For the first time since her retirement, Lanning spoke on her decision, on the Howie Games podcast: “I was over-exercising and under-fuelling. I got to the point where I was doing about 85-90 km [running] a week. I was in denial.”

She spoke in detail about how she became obsessed with fitness: “It became a bit of an obsession. It was because I could escape mentally. I would throw the headphones in, I wouldn’t take my phone with me. I would have my Apple watch with me and listen to music. Nobody could contact me. I really liked that because I felt like I was in control.

“I felt like I was eating. I was still eating. But I’m much more aware of it now. I was not eating enough. I’d eat maybe a couple of meals a day if I was lucky and they weren’t significant. It didn’t start off as a deliberate thing. It just became a bit of a new normal. It sort of slowly crept into conscious decisions. Essentially I felt good. I was light. I could run heaps. I wasn’t getting injured like everyone was telling me I was going to do. It almost became a bit of, ‘I am going to show you’ sort of thing. It sort of just spiralled and I was in denial. I got down to 57kg from 64kg. It wasn’t ridiculous but it was significant. The ratios were out of whack.”

But as she became fitter and healthier, other problems crept in: “But it was the other things that I did not realise. It [affected] my ability to concentrate. I didn’t really want to see other people. I disengaged a lot from friends and family. I didn’t realise that I was doing this. It sort of became a new normal.

“I naturally would enjoy spending time by myself. I’m totally fine with that, but there would be very few people who I would want to engage with. I would get really snappy, real moody if anyone asked anything. I became a bit of a different person. Pretty hard to be around, I would say. I was not in a place to be able to go on tour and play cricket and give the commitment levels required for that Ashes series mentally and physically. So the decision was made with me in conjunction with the medical team to miss that tour.”

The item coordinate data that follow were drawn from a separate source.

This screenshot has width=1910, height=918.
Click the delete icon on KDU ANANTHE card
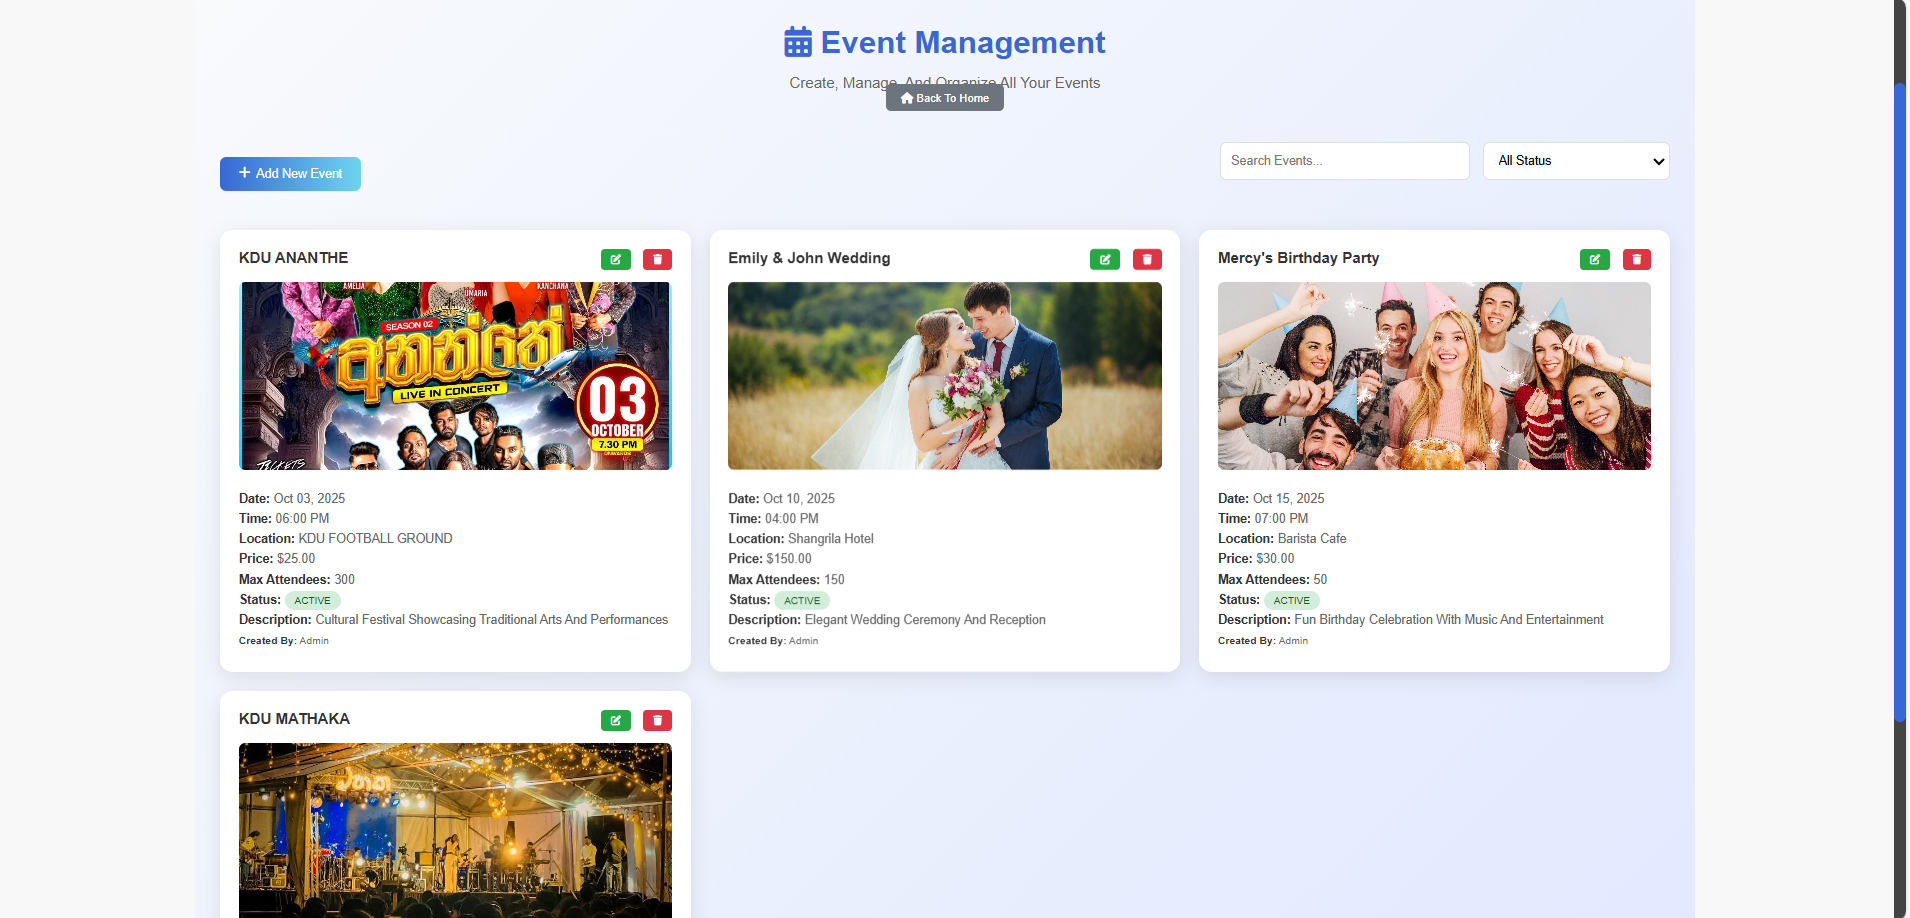pos(657,259)
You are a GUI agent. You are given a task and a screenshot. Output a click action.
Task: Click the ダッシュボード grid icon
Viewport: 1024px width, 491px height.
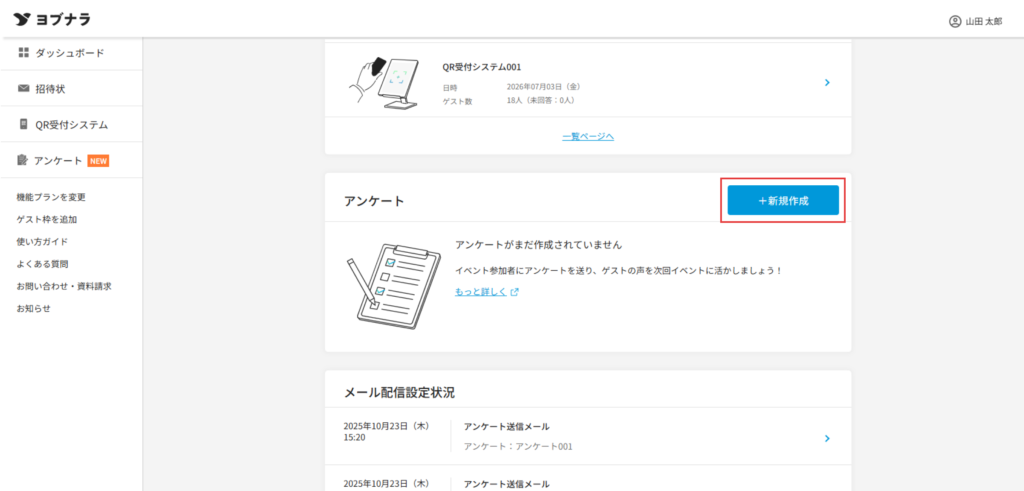[x=24, y=53]
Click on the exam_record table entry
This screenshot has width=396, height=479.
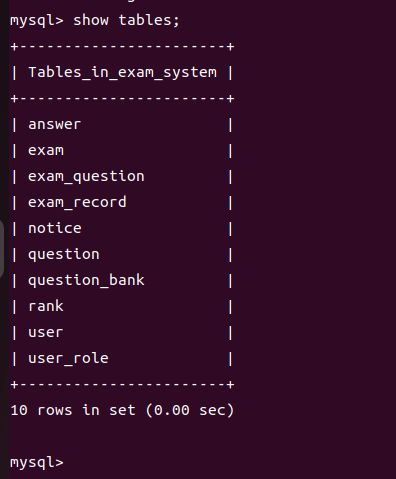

However, she clarified that it had not been an eating disorder: “It was not labelled that but I was exercising a lot but not eating enough to fuel that. I was a bit out of whack. I felt very out of control in terms of what my future looked like. If it’s not cricket, what does life look like if I am not playing? How could I not want to travel the world and play cricket? That doesn’t make any sense. So [my obsession] was a bit of control. I felt like I was in control of that.”

In an effort to return to domestic cricket, Lanning had turned to medical professionals, but she never told her teammates the full story but felt they suspected something was wrong: “I think they knew something was up. I couldn’t see it in my appearance but [they] could see it and everything that comes with it.”

It had been a difficult few months for her: “The other behaviours as you settle into your new normal of not speaking to many people, being grumpy, not being able to concentrate, not sleeping.

“I pretty much wasn’t sleeping. I got to the point where I dreaded night-time because I knew I would go to bed and not be able to sleep. That would make me so mad. I would just get more angry with myself because I couldn’t sleep. And you can’t do anything. At least during the day when I get a bit anxious, I can go for a run. That’s what I was thinking. I can do that. Sleeping for a long time was a big struggle. But somehow I kept operating.”

Thankfully, she has been able to put most of her struggles behind her: “I feel like I’m in a good spot now. Cricket is still part of what I do, but I wasn’t cut out for the international touring schedule and what came with all of that.

“What I have come to know is that everybody is always going through something, no matter how much they look like they have got things under control. And that was something that I felt like I was good at, looking like I had everything under control. And that’s absolutely not the case. I’ve really started to understand how actually talking to people and letting people know can actually help.”